**Written request:**
Change "treasure chest" to "loot chest" in the records, starting at the first line and stopping after the line that contains "point(843,26)". Give back only those lines, with everything else left as it is.

**Data rows:**
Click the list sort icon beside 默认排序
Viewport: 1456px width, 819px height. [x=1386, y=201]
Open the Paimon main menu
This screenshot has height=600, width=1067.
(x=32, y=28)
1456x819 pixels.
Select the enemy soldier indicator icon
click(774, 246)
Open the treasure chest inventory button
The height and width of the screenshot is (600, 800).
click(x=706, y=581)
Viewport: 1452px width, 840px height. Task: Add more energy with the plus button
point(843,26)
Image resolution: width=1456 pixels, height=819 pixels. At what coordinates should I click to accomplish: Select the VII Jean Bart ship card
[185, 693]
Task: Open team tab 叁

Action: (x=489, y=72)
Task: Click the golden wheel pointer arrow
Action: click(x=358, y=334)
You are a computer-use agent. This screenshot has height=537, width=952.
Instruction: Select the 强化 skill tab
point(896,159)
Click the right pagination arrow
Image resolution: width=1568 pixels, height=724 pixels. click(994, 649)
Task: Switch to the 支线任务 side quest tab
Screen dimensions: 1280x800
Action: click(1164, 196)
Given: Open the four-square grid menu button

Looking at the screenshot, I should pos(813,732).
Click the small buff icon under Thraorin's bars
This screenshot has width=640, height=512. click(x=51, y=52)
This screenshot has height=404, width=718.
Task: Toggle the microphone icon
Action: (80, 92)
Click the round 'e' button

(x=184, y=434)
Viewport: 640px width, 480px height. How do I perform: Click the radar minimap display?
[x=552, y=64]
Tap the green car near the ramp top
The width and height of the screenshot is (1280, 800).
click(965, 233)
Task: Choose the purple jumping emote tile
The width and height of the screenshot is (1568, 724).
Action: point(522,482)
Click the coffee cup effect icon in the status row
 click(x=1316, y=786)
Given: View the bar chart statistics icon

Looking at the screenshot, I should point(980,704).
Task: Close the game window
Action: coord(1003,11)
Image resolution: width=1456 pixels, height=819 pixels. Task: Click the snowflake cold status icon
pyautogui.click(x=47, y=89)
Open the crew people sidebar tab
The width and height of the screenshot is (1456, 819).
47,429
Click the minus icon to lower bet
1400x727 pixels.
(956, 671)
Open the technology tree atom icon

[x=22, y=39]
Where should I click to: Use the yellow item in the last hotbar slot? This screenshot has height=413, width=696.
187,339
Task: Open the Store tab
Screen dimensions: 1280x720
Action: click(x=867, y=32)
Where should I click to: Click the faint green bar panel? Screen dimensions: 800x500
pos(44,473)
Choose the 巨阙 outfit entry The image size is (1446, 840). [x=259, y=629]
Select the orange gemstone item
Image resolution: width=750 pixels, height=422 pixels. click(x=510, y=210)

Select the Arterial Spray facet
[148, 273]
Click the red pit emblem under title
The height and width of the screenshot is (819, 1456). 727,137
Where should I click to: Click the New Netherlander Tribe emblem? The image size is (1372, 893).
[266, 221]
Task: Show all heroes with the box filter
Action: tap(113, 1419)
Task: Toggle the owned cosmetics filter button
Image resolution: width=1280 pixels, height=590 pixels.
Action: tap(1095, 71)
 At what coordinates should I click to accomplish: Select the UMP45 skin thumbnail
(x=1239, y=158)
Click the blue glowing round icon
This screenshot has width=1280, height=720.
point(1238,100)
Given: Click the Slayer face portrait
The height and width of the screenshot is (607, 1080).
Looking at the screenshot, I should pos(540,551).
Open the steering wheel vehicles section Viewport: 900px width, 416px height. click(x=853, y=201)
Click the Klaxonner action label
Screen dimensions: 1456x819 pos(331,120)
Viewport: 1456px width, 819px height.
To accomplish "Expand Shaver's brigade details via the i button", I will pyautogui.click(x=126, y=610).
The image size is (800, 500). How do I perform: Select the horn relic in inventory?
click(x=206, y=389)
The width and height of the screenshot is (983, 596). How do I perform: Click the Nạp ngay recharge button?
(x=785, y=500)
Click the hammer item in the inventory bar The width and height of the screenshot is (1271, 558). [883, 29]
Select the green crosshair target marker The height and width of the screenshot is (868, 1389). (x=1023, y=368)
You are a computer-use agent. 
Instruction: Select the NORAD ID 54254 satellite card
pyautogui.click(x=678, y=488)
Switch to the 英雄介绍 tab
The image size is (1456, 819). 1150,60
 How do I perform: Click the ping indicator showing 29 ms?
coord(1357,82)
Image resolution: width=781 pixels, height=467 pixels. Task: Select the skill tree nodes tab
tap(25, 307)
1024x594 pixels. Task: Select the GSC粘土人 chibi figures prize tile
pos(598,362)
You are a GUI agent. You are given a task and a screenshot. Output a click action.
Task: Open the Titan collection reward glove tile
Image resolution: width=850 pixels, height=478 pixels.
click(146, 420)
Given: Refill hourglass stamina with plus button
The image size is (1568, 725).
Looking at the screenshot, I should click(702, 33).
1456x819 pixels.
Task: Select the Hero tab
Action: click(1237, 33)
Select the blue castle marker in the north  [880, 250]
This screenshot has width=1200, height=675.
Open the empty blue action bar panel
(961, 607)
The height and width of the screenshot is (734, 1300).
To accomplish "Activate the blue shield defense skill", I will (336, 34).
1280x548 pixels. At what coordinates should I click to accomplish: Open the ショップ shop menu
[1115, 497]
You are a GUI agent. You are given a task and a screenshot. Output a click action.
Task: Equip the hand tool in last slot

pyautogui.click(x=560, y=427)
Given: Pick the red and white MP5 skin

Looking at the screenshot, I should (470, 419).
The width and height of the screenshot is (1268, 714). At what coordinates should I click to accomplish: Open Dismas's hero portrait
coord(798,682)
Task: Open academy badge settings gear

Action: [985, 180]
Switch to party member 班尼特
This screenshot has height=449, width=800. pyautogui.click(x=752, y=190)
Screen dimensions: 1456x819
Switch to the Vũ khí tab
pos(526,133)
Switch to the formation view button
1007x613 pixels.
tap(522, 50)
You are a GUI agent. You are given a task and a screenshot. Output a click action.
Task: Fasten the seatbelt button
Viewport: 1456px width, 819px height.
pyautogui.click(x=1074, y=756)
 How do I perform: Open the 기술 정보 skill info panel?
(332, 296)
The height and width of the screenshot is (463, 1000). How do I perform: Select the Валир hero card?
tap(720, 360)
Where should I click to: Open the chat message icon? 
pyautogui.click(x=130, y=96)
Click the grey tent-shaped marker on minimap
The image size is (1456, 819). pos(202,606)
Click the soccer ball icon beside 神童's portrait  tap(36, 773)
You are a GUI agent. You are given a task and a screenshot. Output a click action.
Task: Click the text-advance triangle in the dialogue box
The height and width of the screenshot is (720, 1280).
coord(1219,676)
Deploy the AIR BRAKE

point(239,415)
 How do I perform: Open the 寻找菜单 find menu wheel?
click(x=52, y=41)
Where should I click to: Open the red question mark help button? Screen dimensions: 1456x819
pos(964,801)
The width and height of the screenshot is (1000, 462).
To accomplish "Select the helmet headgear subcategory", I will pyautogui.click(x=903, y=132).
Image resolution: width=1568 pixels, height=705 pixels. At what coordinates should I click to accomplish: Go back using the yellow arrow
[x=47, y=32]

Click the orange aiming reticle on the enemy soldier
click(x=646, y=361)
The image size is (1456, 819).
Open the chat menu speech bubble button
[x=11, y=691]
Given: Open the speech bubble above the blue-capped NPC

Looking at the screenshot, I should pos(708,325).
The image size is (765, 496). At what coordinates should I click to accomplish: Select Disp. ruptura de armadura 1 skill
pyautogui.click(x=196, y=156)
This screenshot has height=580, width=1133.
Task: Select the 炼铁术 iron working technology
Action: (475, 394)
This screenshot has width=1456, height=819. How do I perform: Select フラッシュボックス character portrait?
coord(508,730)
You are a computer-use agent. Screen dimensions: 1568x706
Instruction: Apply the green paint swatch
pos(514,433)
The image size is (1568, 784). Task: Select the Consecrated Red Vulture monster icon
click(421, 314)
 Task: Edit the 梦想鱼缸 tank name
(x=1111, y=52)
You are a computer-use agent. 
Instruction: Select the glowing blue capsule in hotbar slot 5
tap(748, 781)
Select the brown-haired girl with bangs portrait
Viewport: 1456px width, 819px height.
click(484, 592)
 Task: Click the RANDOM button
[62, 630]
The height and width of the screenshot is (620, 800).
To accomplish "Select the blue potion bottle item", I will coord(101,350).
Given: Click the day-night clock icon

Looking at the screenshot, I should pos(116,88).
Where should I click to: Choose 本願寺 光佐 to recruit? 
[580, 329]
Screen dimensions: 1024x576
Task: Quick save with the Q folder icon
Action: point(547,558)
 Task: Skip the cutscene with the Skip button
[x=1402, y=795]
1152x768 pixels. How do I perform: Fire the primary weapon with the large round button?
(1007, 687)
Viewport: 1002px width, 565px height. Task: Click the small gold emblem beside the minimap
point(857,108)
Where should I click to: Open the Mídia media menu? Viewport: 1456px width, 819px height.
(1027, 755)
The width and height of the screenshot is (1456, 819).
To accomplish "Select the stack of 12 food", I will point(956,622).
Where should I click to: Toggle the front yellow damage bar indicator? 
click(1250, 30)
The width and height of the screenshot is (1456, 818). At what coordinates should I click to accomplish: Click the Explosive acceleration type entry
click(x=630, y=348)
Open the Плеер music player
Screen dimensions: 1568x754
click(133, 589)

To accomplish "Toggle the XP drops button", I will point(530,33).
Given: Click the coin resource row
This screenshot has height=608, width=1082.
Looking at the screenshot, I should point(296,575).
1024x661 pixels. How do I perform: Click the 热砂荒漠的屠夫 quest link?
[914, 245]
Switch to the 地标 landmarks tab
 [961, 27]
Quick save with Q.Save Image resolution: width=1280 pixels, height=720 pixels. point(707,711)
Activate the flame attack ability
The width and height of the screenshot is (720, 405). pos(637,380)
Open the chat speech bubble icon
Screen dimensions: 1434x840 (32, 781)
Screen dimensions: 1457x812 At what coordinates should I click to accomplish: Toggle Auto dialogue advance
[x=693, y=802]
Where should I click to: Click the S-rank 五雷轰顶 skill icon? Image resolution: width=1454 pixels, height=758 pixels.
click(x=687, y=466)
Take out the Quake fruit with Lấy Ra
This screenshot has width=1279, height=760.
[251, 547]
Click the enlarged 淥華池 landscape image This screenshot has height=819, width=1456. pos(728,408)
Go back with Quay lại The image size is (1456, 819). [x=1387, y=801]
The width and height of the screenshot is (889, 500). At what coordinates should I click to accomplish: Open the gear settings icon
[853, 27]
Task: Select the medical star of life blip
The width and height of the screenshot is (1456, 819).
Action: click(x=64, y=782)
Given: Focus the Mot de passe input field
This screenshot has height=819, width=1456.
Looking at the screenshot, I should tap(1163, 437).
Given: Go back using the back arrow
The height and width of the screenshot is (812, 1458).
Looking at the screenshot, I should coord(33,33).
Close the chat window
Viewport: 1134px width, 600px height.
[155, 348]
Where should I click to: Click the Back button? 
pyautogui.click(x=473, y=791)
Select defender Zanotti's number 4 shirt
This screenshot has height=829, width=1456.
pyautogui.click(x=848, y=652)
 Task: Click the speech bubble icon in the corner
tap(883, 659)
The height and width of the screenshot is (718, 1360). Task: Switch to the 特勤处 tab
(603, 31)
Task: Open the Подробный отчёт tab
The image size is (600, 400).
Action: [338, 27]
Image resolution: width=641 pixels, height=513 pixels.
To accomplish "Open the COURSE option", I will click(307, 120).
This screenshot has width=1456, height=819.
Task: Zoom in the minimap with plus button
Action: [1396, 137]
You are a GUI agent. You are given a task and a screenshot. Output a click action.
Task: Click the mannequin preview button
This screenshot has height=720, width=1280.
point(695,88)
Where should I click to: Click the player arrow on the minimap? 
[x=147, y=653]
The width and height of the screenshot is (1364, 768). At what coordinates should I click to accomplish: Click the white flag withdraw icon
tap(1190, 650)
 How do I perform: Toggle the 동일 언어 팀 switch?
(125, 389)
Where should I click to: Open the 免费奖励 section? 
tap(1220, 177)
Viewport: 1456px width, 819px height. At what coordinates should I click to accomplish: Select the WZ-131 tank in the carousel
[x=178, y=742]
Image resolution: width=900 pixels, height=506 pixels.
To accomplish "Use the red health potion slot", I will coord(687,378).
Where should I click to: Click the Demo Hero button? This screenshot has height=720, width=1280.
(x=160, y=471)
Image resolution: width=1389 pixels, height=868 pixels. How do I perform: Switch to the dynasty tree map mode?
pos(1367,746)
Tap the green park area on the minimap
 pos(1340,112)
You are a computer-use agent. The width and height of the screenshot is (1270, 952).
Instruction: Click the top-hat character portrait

**Answer below:**
Click the list sort icon beside 默认排序
Viewport: 1456px width, 819px height. [x=1386, y=201]
Open the Paimon main menu
This screenshot has height=600, width=1067.
(x=32, y=28)
1456x819 pixels.
Select the enemy soldier indicator icon
click(774, 246)
Open the loot chest inventory button
The height and width of the screenshot is (600, 800).
click(x=706, y=581)
Viewport: 1452px width, 840px height. Task: Add more energy with the plus button
point(843,26)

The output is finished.